Start of Block

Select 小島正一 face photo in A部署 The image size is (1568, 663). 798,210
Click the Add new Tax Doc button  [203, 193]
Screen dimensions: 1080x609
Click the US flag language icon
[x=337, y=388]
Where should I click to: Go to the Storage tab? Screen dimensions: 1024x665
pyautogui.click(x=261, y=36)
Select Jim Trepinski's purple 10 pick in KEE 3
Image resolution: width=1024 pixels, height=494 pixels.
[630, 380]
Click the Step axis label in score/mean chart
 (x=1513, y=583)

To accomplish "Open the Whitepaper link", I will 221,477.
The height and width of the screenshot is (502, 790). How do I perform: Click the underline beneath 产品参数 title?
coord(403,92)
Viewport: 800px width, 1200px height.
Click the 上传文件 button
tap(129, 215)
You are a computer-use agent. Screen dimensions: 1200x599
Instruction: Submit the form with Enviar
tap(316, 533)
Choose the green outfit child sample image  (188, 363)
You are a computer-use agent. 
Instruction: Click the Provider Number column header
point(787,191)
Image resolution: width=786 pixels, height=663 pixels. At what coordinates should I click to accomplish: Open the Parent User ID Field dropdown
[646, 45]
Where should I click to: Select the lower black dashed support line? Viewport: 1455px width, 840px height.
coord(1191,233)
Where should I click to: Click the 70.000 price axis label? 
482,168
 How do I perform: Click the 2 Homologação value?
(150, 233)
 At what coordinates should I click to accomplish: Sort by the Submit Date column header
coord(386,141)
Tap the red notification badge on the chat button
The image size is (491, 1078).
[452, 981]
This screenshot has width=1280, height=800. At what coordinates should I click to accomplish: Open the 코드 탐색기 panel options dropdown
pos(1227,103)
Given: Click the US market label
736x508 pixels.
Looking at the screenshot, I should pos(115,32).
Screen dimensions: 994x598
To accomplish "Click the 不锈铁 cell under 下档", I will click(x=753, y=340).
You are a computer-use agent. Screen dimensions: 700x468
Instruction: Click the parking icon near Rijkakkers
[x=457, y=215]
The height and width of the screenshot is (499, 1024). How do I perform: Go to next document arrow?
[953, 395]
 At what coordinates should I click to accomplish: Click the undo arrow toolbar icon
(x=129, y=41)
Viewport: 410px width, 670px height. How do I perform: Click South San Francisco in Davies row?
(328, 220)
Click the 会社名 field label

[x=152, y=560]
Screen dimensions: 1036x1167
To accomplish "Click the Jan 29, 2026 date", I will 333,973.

End of Block

▶ EXERCISE REQUIREMENTS
With every line kept whole, write out the records again exactly.

▶ RESPONSE BOX
Select 小島正一 face photo in A部署 The image size is (1568, 663). 798,210
Click the Add new Tax Doc button  [203, 193]
Screen dimensions: 1080x609
Click the US flag language icon
[x=337, y=388]
Where should I click to: Go to the Storage tab? Screen dimensions: 1024x665
pyautogui.click(x=261, y=36)
Select Jim Trepinski's purple 10 pick in KEE 3
Image resolution: width=1024 pixels, height=494 pixels.
[630, 380]
Click the Step axis label in score/mean chart
 (x=1513, y=583)

To accomplish "Open the Whitepaper link", I will 221,477.
The height and width of the screenshot is (502, 790). How do I perform: Click the underline beneath 产品参数 title?
coord(403,92)
Viewport: 800px width, 1200px height.
Click the 上传文件 button
tap(129, 215)
You are a computer-use agent. Screen dimensions: 1200x599
Instruction: Submit the form with Enviar
tap(316, 533)
Choose the green outfit child sample image  (188, 363)
You are a computer-use agent. 
Instruction: Click the Provider Number column header
point(787,191)
Image resolution: width=786 pixels, height=663 pixels. At what coordinates should I click to accomplish: Open the Parent User ID Field dropdown
[646, 45]
Where should I click to: Select the lower black dashed support line? Viewport: 1455px width, 840px height.
coord(1191,233)
Where should I click to: Click the 70.000 price axis label? 
482,168
 How do I perform: Click the 2 Homologação value?
(150, 233)
 At what coordinates should I click to accomplish: Sort by the Submit Date column header
coord(386,141)
Tap the red notification badge on the chat button
The image size is (491, 1078).
[452, 981]
This screenshot has width=1280, height=800. At what coordinates should I click to accomplish: Open the 코드 탐색기 panel options dropdown
pos(1227,103)
Given: Click the US market label
736x508 pixels.
Looking at the screenshot, I should pos(115,32).
Screen dimensions: 994x598
To accomplish "Click the 不锈铁 cell under 下档", I will click(x=753, y=340).
You are a computer-use agent. Screen dimensions: 700x468
Instruction: Click the parking icon near Rijkakkers
[x=457, y=215]
The height and width of the screenshot is (499, 1024). How do I perform: Go to next document arrow?
[953, 395]
 At what coordinates should I click to accomplish: Click the undo arrow toolbar icon
(x=129, y=41)
Viewport: 410px width, 670px height. How do I perform: Click South San Francisco in Davies row?
(328, 220)
Click the 会社名 field label

[x=152, y=560]
Screen dimensions: 1036x1167
To accomplish "Click the Jan 29, 2026 date", I will 333,973.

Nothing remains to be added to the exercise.